|Design for "Car a Deux Roues" 1870 (Metropolitan Museum of Art)|
Chicago does not think of itself as a city that makes cars. That would be Detroit. Or Belvidere.
But it is. Chicago has been turning out automobiles for almost a century, at Ford’s Chicago Assembly Plant on Torrence Avenue.
The plant began putting together Model Ts in 1924 and has been producing automobiles ever since, lately employing 5,000 workers in three shifts, running seven days a week, completing a shiny new vehicle about every minute.
We were so pelted with news last week, between the Korean War abruptly ending and the various thrashings of the president, it was easy to overlook an event that would have been considered dramatic if the world weren’t churning so vigorously around it:
Ford is going to stop making cars.
For the most part.
The company’s first quarter report, issued last Wednesday, contains a variety of news: revenue up 7 percent, the investor meeting will be Sept. 26.
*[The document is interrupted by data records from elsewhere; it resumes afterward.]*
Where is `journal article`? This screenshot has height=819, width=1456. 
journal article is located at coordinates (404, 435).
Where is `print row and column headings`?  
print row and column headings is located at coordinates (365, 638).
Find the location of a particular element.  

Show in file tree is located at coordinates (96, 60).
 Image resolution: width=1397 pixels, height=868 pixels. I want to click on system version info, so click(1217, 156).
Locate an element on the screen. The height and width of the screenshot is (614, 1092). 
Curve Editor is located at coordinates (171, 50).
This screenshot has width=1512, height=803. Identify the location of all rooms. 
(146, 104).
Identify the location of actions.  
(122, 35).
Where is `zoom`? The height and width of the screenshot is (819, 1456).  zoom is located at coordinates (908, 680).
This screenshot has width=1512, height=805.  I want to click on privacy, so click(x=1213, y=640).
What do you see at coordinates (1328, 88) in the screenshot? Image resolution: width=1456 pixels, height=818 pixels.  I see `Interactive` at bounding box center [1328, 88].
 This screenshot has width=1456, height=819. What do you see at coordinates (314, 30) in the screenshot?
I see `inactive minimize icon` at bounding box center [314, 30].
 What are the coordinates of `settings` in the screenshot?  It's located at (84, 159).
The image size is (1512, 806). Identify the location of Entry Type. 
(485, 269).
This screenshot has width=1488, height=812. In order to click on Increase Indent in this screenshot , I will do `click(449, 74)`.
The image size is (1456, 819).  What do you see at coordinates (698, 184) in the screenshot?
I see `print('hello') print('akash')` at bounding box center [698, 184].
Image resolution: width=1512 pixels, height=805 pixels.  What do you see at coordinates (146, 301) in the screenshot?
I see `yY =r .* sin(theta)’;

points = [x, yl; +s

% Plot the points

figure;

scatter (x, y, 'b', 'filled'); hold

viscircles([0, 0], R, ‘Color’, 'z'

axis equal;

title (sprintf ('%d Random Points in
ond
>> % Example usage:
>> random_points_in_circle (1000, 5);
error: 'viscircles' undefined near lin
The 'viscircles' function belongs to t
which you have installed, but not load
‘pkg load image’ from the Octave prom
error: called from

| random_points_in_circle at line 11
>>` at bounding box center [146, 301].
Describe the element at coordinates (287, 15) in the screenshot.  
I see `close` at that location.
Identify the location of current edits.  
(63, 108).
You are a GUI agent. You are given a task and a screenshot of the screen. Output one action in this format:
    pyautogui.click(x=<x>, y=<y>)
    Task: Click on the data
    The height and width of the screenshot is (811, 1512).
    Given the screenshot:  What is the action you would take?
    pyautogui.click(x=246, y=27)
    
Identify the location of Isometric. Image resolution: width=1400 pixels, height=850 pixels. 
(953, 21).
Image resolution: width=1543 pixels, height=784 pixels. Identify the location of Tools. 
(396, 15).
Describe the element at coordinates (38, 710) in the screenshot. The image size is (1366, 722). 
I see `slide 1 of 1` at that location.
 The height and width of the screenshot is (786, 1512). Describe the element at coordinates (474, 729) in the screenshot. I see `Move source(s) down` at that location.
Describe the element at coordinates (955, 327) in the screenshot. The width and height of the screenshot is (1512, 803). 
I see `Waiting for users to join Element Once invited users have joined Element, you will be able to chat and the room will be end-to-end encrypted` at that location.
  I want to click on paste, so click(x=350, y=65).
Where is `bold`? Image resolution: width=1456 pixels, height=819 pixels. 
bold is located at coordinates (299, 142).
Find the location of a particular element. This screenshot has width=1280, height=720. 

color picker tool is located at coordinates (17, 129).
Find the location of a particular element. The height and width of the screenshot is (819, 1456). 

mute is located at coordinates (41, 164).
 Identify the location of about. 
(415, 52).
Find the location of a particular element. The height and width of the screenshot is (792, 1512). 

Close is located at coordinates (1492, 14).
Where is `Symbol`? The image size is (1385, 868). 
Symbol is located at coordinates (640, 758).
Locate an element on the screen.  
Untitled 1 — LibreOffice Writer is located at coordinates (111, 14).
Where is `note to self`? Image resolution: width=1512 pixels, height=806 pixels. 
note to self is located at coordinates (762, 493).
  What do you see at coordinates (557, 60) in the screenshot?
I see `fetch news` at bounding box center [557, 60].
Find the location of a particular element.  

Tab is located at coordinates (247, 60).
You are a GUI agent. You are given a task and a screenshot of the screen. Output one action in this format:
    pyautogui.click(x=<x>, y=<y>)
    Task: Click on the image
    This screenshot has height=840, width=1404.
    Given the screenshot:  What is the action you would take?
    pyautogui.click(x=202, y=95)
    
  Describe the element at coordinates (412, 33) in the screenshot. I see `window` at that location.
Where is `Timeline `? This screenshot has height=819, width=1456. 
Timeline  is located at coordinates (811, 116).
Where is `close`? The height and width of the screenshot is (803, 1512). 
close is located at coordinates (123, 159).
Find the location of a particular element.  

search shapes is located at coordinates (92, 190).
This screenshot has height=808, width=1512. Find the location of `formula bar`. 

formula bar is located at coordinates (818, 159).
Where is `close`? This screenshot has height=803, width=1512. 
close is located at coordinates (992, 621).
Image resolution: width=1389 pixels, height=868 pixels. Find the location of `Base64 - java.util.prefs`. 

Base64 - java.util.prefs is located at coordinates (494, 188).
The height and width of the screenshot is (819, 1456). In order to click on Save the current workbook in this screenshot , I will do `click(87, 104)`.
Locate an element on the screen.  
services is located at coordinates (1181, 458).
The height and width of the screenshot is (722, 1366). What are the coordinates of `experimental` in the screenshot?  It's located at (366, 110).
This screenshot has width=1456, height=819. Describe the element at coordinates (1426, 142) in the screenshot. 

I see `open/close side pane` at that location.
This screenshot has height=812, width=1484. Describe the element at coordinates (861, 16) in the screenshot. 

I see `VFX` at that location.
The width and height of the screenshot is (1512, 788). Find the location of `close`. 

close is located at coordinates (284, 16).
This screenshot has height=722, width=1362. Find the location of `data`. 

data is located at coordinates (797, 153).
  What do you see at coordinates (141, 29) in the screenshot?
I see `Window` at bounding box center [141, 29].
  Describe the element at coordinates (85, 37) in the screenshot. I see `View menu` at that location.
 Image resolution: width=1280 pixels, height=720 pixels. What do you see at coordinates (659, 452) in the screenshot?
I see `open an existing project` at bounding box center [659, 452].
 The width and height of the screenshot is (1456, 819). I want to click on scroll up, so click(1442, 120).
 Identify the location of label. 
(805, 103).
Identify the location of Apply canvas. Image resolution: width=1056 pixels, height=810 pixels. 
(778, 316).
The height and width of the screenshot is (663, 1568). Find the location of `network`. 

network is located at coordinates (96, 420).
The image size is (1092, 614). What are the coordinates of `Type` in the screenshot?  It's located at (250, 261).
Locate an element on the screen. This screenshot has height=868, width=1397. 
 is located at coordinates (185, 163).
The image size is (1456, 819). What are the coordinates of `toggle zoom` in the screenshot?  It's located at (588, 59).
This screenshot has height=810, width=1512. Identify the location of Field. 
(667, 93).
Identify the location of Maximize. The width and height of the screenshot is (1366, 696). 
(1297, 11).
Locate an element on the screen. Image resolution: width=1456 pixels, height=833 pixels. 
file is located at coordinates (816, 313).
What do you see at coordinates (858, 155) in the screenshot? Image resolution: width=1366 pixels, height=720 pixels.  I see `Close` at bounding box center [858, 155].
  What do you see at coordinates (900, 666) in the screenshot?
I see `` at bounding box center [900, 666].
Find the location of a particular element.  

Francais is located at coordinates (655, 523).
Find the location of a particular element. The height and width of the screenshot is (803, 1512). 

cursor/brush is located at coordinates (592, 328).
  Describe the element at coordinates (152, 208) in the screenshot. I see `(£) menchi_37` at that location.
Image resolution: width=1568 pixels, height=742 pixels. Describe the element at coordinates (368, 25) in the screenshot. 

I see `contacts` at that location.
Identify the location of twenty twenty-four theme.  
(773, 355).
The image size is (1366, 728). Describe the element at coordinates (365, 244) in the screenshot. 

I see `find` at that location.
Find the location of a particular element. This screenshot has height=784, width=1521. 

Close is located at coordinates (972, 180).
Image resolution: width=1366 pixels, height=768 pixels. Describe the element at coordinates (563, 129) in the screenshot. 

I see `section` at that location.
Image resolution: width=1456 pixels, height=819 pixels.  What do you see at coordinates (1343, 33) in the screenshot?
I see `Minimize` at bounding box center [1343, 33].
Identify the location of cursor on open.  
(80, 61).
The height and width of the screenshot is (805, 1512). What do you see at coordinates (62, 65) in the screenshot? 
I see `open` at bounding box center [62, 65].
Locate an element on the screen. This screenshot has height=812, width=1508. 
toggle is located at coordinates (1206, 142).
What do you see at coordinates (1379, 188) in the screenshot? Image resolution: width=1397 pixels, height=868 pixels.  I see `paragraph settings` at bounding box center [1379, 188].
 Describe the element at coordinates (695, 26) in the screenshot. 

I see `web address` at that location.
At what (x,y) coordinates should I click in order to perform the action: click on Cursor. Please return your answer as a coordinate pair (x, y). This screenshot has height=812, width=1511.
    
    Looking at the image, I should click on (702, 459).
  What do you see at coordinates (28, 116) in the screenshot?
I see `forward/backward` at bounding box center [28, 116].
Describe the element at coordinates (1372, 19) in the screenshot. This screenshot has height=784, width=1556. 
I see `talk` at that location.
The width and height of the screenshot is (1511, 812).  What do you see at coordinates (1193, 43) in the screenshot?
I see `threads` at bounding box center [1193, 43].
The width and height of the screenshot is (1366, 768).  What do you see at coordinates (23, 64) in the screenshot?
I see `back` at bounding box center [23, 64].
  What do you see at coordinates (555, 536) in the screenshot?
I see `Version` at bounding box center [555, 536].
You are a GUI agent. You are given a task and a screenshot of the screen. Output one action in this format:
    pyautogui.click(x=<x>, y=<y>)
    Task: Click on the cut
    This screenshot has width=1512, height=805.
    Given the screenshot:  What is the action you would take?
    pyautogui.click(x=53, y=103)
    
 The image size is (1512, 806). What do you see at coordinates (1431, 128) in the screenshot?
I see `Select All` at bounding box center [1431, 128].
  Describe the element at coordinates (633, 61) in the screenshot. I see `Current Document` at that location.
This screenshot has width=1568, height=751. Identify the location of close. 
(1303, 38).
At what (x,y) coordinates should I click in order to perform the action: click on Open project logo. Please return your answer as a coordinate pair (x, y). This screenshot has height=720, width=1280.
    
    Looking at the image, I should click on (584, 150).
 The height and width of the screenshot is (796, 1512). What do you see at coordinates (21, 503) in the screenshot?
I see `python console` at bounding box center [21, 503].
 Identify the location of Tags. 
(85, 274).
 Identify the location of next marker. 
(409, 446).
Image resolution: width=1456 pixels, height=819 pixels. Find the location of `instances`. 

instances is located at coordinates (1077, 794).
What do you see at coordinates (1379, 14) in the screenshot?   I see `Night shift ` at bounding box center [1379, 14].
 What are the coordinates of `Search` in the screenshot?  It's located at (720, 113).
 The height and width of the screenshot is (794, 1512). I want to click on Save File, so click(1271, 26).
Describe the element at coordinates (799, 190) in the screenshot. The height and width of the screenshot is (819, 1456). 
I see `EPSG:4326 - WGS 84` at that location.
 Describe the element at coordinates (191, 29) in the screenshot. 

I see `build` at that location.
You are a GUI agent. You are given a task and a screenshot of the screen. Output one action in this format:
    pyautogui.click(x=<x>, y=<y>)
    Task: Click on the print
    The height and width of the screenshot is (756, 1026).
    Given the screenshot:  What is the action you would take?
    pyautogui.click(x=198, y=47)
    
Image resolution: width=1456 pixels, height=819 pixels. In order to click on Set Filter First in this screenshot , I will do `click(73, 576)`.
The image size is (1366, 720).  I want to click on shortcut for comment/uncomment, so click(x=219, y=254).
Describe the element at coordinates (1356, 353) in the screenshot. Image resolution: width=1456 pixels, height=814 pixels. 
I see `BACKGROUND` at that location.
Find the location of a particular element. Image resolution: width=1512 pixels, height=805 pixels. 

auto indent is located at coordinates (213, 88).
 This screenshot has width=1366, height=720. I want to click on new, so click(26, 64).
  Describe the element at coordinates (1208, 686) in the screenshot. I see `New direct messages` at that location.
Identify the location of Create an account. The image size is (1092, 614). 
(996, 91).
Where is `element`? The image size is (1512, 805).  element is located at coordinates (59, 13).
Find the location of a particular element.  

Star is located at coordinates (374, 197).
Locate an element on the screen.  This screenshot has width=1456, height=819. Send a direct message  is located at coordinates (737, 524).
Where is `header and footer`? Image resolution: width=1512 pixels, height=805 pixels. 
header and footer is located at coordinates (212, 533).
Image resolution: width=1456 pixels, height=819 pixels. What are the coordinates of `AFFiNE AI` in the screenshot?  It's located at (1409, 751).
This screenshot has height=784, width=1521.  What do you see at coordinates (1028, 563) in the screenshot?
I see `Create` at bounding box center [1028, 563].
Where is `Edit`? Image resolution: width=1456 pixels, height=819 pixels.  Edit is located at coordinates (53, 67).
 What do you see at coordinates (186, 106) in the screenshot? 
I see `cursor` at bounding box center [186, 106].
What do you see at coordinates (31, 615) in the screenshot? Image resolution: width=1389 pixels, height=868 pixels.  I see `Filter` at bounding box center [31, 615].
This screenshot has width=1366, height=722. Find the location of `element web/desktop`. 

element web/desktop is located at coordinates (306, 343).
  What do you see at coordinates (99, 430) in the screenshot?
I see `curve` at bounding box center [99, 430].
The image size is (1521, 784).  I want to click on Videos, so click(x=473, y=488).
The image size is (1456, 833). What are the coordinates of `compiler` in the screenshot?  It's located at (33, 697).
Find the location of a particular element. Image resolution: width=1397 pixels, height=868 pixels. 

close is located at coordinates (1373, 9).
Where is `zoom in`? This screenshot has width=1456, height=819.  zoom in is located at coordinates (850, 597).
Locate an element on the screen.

Then toward the bottom of the first page, Ford drops the bomb:
“By 2020, almost 90 percent of the Ford portfolio in North America will be trucks, utilities and commercial vehicles. Given declining consumer demand and product profitability, the company will not invest in next generations of traditional Ford sedans for North America. Over the next few years, the Ford car portfolio on North America will transition to two vehicles — the best-selling Mustang and the all-new Focus Active crossover coming out next year.”